LAST UPDATED AT 08:19 ON Fri 21 Aug 2009

Fifth Test, Day One: England 307/8. England endured a frustrating day yesterday at the Oval in the final Test of the Ashes series, seeming to get on top of the Australians but never breaking free of some tight line and length bowling.

Three batsmen made good starts, with captain Andrew Strauss playing beautifully for his 55 until he played a loose shot after lunch to end a solid second-wicket partnership of 102 with Ian Bell. Bell then impressed with 72, before falling to his first ball after the tea interval. New boy Jonathan Trott scored 41, and Stuart Broad is unbeaten on 26.

The pick of the Australian bowlers was Peter Siddle, who bowled with intelligence and venom for his four wickets, including inducing a lazy edge from Graeme Swann off the last ball of the day, while Mitchell Johnson deceived both Matt Prior and Andrew Flintoff into playing at wide balls. Simon Katich's outstanding reactions did for Trott, as the Aussie opener threw down the stumps from short leg.

WHAT THEY ARE SAYING
Mike Selvey
, the Guardian:
"England failed to take the full advantage they would have felt they gained having won the toss, although they may feel they have a working total, with 350 challenging. By lunchtime the footholes had kicked out and by mid afternoon the pacemen were breaking through the surface on occasions. The seam will bite in such conditions. When North came on, he found immediate turn. There are signs of erratic bounce. So the shame is that England did not feel sufficiently confident to back two spinners, sticking instead to a seam-based attack, with Flintoff back and Steve Harmison retaining his place at the expense of Graham Onions."

Derek Pringle, Daily Telegraph: "Chances to nail the Aussies to the floor don’t come around often and England’s batsmen flunked theirs at the Oval on Thursday, finishing the opening day on 307 for eight.

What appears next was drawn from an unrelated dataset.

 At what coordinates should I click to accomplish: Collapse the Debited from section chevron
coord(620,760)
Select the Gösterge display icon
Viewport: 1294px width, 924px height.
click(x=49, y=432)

Whether it will cost them the Ashes depends on how many runs Stuart Broad can eke from the tail on Friday and how well the bowlers perform on a dry pitch where the ball is already bursting the surface. Australia will have to bat last and that could be a tough prospect after day three. Yet it could have been even tougher still had England taken better advantage of winning the toss against opponents who, in leaving out off-spinner Nathan Hauritz, have picked the wrong team for the conditions."

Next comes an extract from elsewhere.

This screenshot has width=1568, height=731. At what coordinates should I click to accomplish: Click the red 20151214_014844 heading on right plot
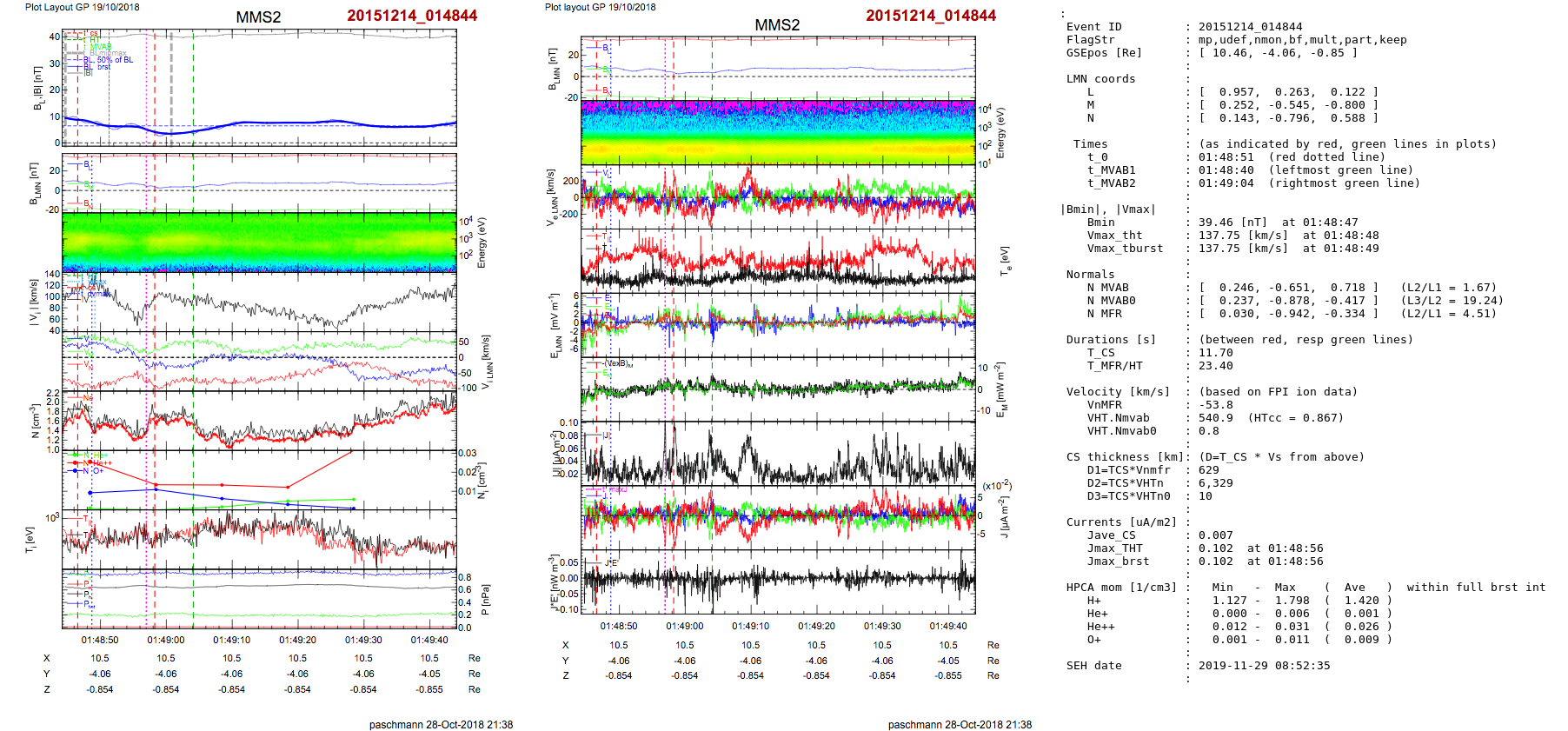(930, 16)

Mike Atherton, the Times: "You cannot win a Test on Day One, Andrew Strauss said before the match, failing to add the coda that you can certainly lose one. To judge from the nervy atmosphere that pervaded the Brit Oval throughout yesterday, the crowd watching in a kind of silent, fraught, nail-biting way from first ball to last that was in stark contrast to the wild triumphalism of 2005, it was a fear that was never far away. It is England’s batting line-up minus Kevin Pietersen that is the cause of the nervousness, and it was England’s batting line-up minus Pietersen that was under the spotlight yesterday."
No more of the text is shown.